__Task material__.
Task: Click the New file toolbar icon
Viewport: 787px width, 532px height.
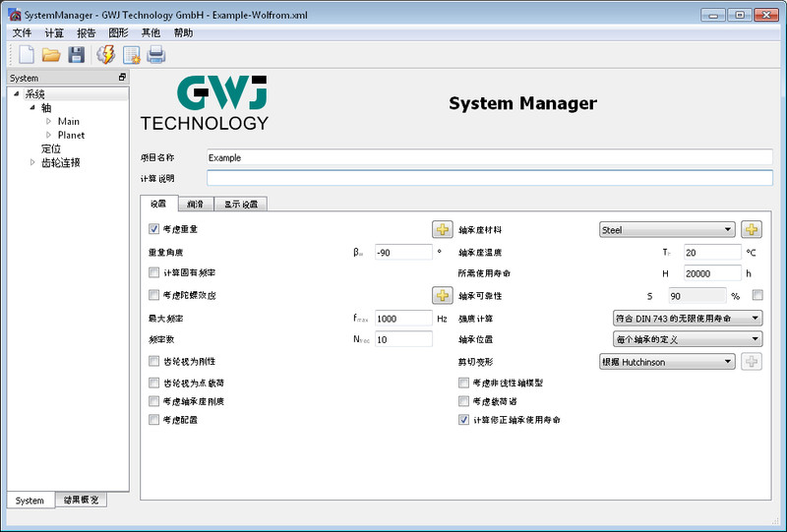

* * *

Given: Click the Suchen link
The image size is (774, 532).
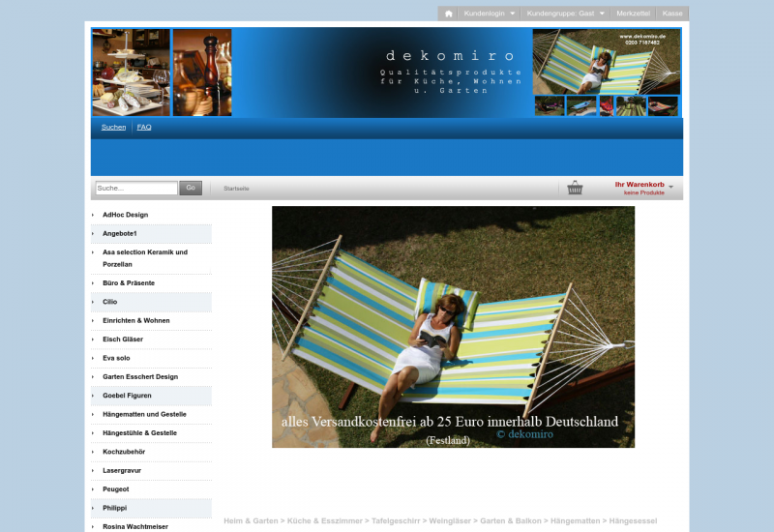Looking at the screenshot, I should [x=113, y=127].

...

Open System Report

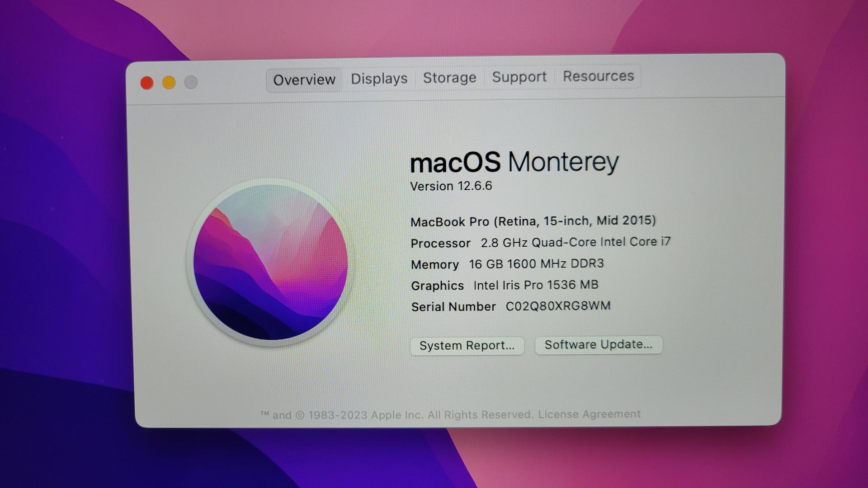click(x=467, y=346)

__How to complete this task__. Starting with the line above that holds "Task: Click the New file toolbar icon" and stopping with the line that holds "Viewport: 787px width, 532px height.", reproduce each line exactly, omitting all other lines.

__Written answer__.
Task: Click the New file toolbar icon
Viewport: 787px width, 532px height.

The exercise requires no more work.